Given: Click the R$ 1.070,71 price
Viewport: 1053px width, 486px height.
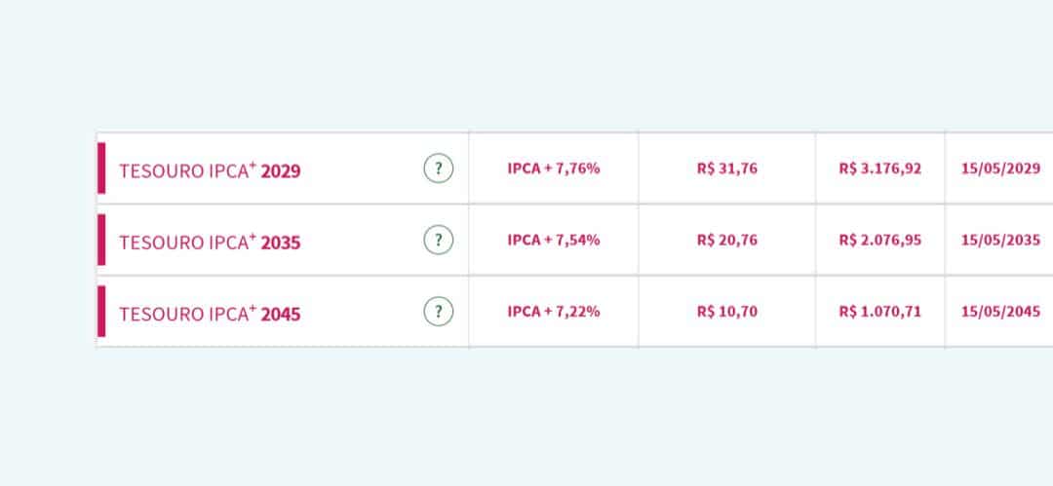Looking at the screenshot, I should coord(879,312).
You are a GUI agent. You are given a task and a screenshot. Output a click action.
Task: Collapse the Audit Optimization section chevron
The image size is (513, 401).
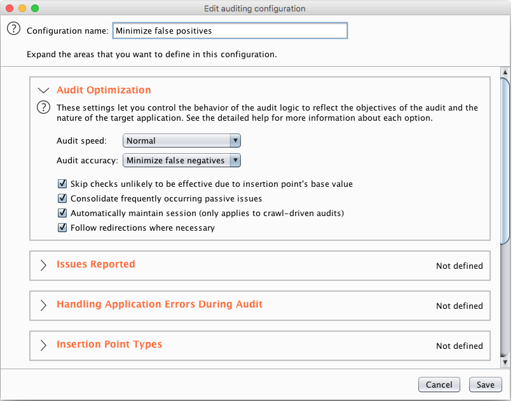pyautogui.click(x=43, y=90)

----------------------------------------

● **Your objective**
Your answer must be every record above, word for word, with no pictures.

● **Result of the task**
Given: Click the R$ 1.070,71 price
Viewport: 1053px width, 486px height.
Looking at the screenshot, I should coord(879,312).
You are a GUI agent. You are given a task and a screenshot. Output a click action.
Task: Collapse the Audit Optimization section chevron
The image size is (513, 401).
pyautogui.click(x=43, y=90)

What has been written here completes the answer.